-- Document text follows --

Lost international contracts, where buyers eliminate suppliers before the RFQ stage based on website and brochure alone.

Lost credit and higher cost of capital, where banks and lenders discount organisational maturity when presentation is weak, raising interest rates or reducing sanctioned limits.

Lost senior talent, where the director level candidates you really want refuse to join a company whose brand does not match their ambition, forcing you to settle or overpay.

Lost pricing power, where weak brands get pulled into price negotiations the moment they enter the room, while strong brands set the price and hold it.

Lost fundraising leverage, where investors apply informal valuation discounts to companies that look like local workshops despite having the financials of a mid-market business.

Lost partnership opportunities, where distributors, marketplaces, aggregators, and channel partners prefer suppliers who do not need explanation before being introduced to their customers.

Add all six up over a financial year. The number is almost always larger than the entire cost of fixing the brand deficit itself.

WHAT BRAND DEFICIT IS NOT

Brand deficit is not solved by a prettier logo. It is not solved by more Instagram followers. It is not solved by a ten thousand rupee Canva redesign done by a nephew over the weekend.

-- Document text concluded --
-- Data shown follows --

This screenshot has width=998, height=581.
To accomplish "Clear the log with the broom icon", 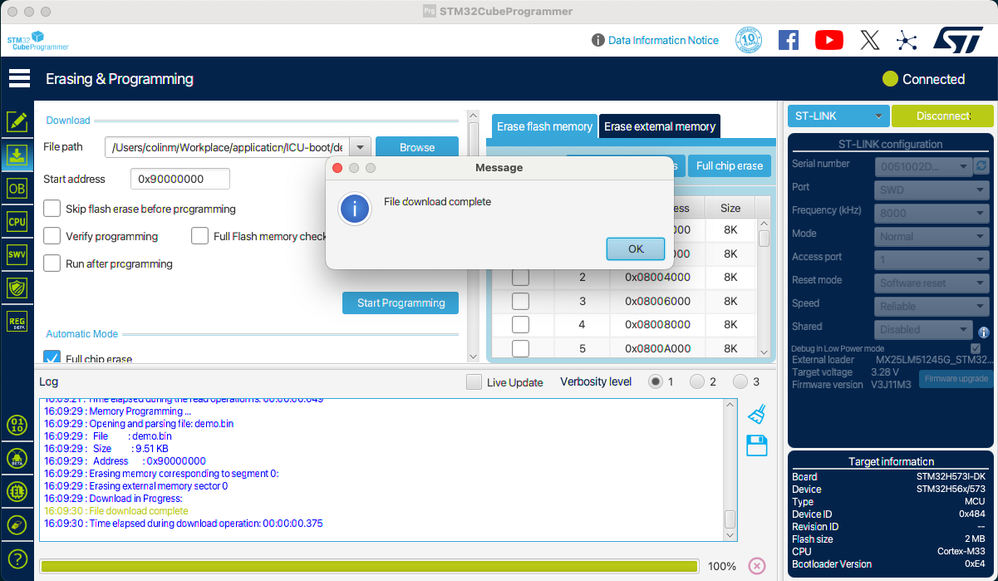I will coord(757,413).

-- Data shown concluded --
-- Data shown follows --

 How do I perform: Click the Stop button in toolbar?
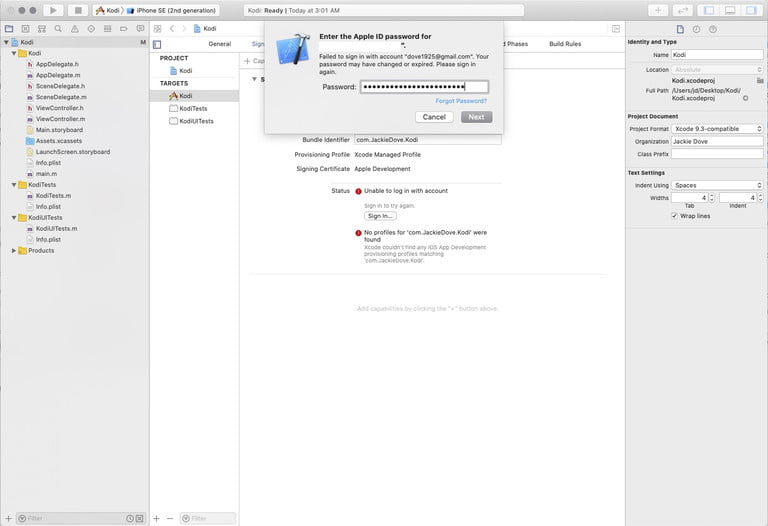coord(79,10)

-- Data shown concluded --
-- Data shown follows --

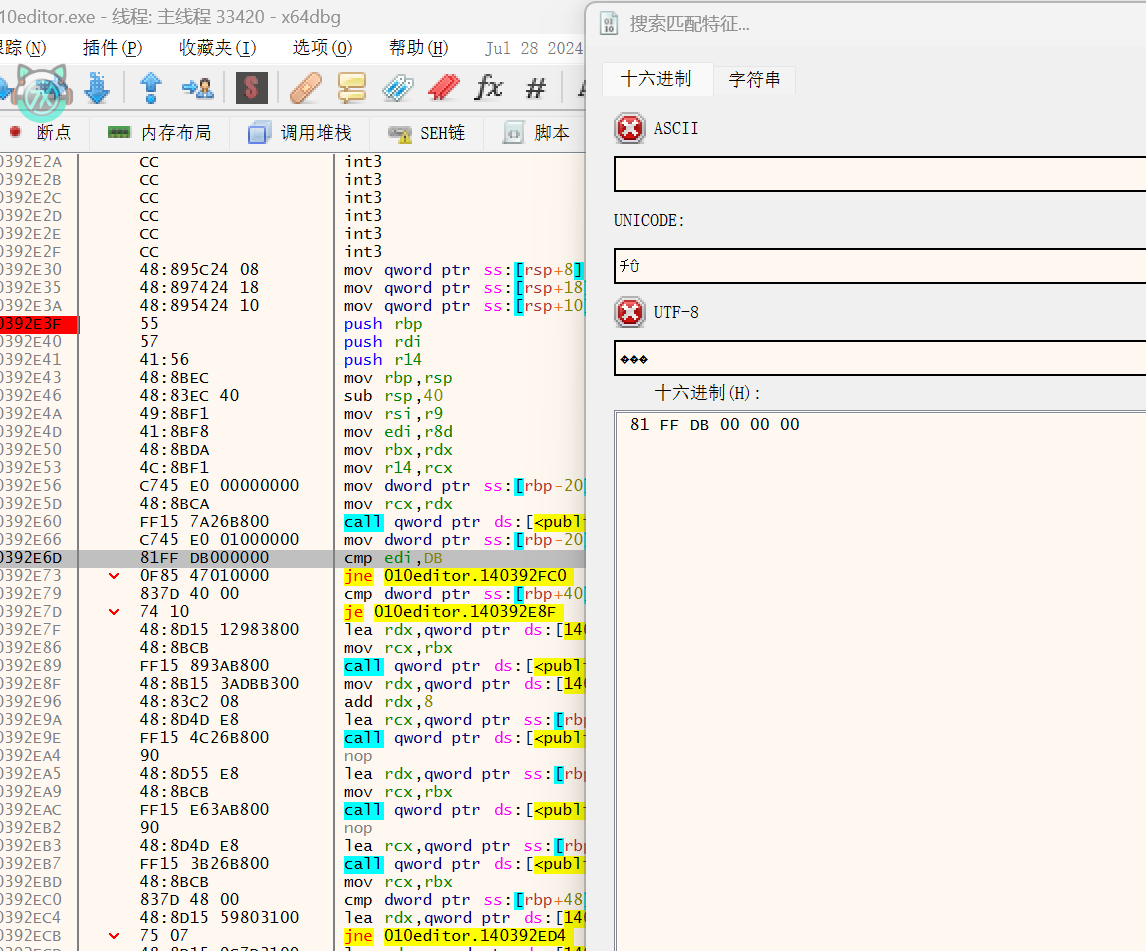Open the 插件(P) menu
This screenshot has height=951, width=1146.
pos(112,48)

-- Data shown concluded --

**Using the information:**
[a] In the brand deficit text, what do investors apply to companies that look like local workshops?
[b] Extract the passage from the brand deficit text, beginning at the words "Lost partnership opportunities, where" and stopping after "brand deficit itself.".

**List of answers:**
[a] Informal valuation discounts.

[b]
Lost partnership opportunities, where distributors, marketplaces, aggregators, and channel partners prefer suppliers who do not need explanation before being introduced to their customers.

Add all six up over a financial year. The number is almost always larger than the entire cost of fixing the brand deficit itself.